I've had roses on my desk, poetry in my mailbox and even a few night stalkers. I dealt with it, primarily by allowing time to do its job.
I've ignored the foolishness, encouraged propriety and generally kept the little boogers so busy reading and writing they didn't have time to be smitten.
All of which is to say, we can't throw the baby out with the bathwater. We can't tell our teachers they mustn't be human and loving and kind to our children, or else we've become a society of robotic cyborgs, properly programmed but painfully passionless.
Educating students is as much about showing them how to care for one other as it is about long division or the Civil War. If the very adults they model everyday, generally for far more hours than they do their parents, are forced to wrap their feelings in emotional straitjackets, what kind of bizarre environment are we creating?
In addition, when some nefarious person does do harm, are we then to start shooting at everything in sight?
There are predators, pedophiles and perverts in every community. They must be stopped and punished. We certainly can't go back to the days when I was child, when it seemed the only recourse, if such abuse was discovered, was keeping a closer eye on the young'uns while cutting a wide berth around the offenders.
But should we instead become some kind of hysterical lynch mob determined to make everyone within a 40-mile radius remotely connected to a crime pay an exorbitant price? If the administrators of a school make a mistake and fail to report an offense in a timely manner, is that truly just cause for ruining their lives, for taking away their careers? Does no one realize they have hundreds, if not thousands, of children to look after everyday, and that dozens of these individuals are extremely difficult to manage?
Yes, supervisors should be held accountable, but it seems to me we're far too eager to crucify too many folks just caught up in the whirlwind of trouble. There's a big difference in expecting a person to rectify a mistake and in assassinating his reputation and retirement goals.
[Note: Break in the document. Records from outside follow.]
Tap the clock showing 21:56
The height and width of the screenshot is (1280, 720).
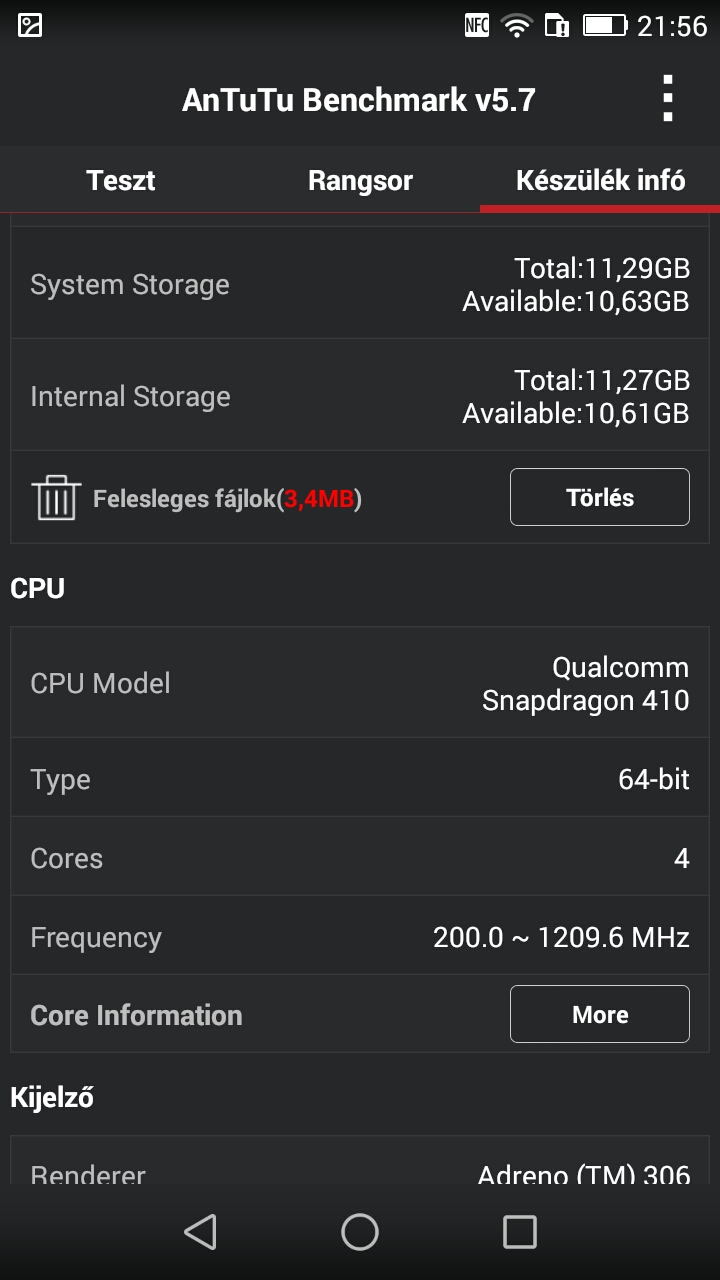coord(672,26)
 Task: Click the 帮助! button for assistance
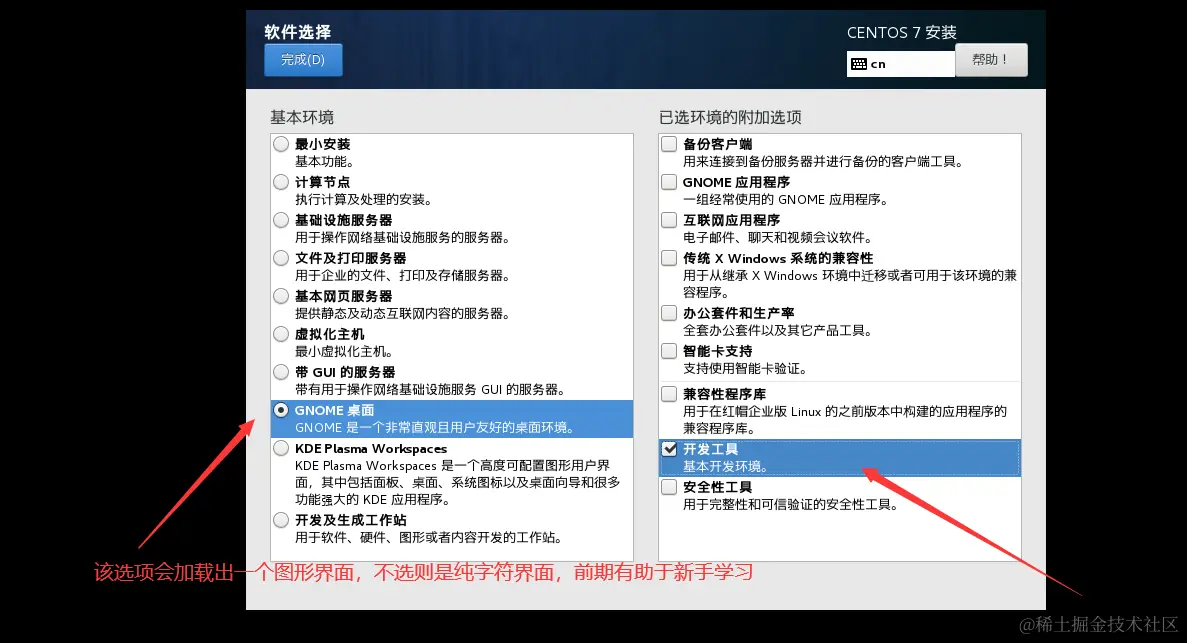point(991,59)

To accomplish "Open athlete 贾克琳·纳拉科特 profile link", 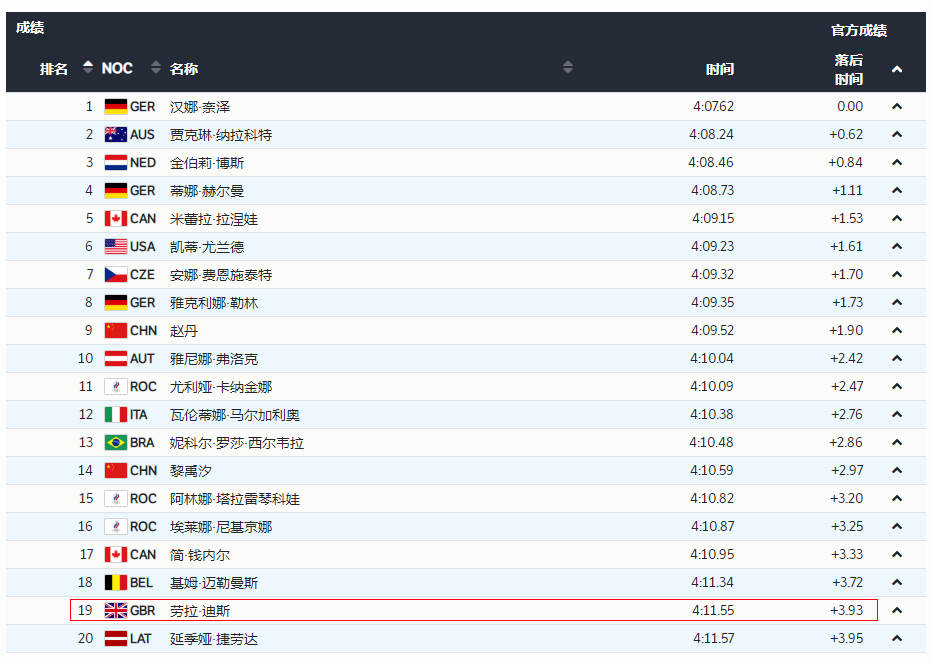I will (220, 135).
One has to ask the question why. Why are we so eager to blame, to point fingers? Is it because we're mad, frustrated and upset with the spiritual and moral decline we see spiraling all around us? Is it because we somehow believe pulling up every bush in sight will prevent a future forest fire? Is it because we're afraid of someone pointing the finger at us?
But if we continue on this maniacal witch hunt, who's going to teach our young people, once we've succeeded in not only running off everyone already trying to teach, but half the people who've considered training for it? I have only a tiny handful of students who are even remotely thinking about becoming teachers. Most future-educator groups in high schools and colleges are practically defunct. Heck, at the rate we're going, working in Iraq seems less perilous at times!
Educators have become our new scapegoats. Although evil abounds in every sector, other professionals aren't nearly as vilified. We're scared of lawyers, afraid they'll sue us if we say or do too much to them directly.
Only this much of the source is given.